También reiteró la doctrina de la Corte Interamericana en el sentido de que las condenas civiles en materia de libertad de expresión deben ser estrictamente proporcionadas para que “no causen un efecto inhibitorio sobre esta libertad”, y sostiene que “en una sociedad democrática los cargos públicos deben tener un mayor umbral de tolerancia a las críticas”, entre otras consideraciones, de acuerdo al resumen de la agencia Telam.

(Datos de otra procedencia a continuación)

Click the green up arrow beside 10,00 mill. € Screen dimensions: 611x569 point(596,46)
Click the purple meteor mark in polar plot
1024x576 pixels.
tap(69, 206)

En los últimos días se registraron denuncias precisamente sobre medidas tomadas por la Agencia Télam contra la periodistas mujeres por su participación en la marcha del las mujeres el 8 de marzo pasado. Los sindicatos de prensa denuncian la desaparición de programas de los medios públicos, intimidaciones, despidos masivos sin causa, advirtiendo que “estamos ante una forma de vaciamiento, con lo que significa esto en cuanto al derecho de los pueblos a ser informados, a la educación, a los programas culturales, a mantener la identidad”.

A este grave deterioro, se une la el tema de la impunidad que significa que los medios privados aliados al gobierno actual- la mayoría- que informan y “desinforman tendenciosamente” son favorecidos económicamente. En este caso se ha presentado una denuncia sobre la decisión del gobierno de Mauricio Macri de permitir la fusión de Cablevisión del Grupo Clarín con la telefónica Telecom lo que significará, dar un enorme poder a un grupo monopólico mediático, que ya es el mayor en el país.

Además de la compleja situación en el caso de los medios, en los últimos tiempos se advierte que una cantidad de jueces y fiscales han decidido ajustarse a derecho ante las cada vez más abiertas y públicas presiones e injerencia del gobierno en la justicia.

En las últimas horas la fiscal Gabriela Baigún del tribunal Federal 8 se pronunció a favor de la liberación de Carlos Zanini ex funcionario del gobierno de Cristina Fernández de Kirchner, ahora senadora, y del dirigente social Luis D'Elía, al considerar que no están en condiciones de entorpecer la investigación y tampoco existe el riesgo de fuga... Ambos como otros detenidos políticos habían sido encarcelados por el tema del memorando firmado entre Argentina e Irán a fines de 2013, que fue aprobado pro el Congreso, pero que además ni siquiera se puso en práctica. Por lo cual no existía delito alguno.

Pero la fiscal fue más lejos y comparó la situación de los detenidos con la del ex presidente Carlos Menem (1989-1999) y otros acusados por haber encubierto la investigación del atentado(en 1994) contra Asociación Mutual-Israelita Argentina (AMIA), que están en libertad. 

Por otra parte en estos momentos el ex titular de la Unidad del caso AMIA del Ministerio de Justicia , que había conformado el gobierno anterior, Mario Cimadevilla, acusó al titular de esa cartera, Germán Garavano, y a otros por encubrimiento en el juicio por el desvío intencional de la investigación sobre el atentado.

Cimadevilla es un dirigente de la Unióin Cívica Radical (UCR) partido integrante de la gobernante Alianza Cambiemos y sostiene que el ministro Garvano y su colaboradores más cercanos “pueden haber cometido delitos de acción pública al inducir a la Unidad AMIA a no pedir penas para los ex fiscales Eamon Mullen y José Barbaccia en el juicio en el que también se juzga al ex presidente Menem y al ex juez Juan José Galeano, entre otros por el encubrimiento del atentado.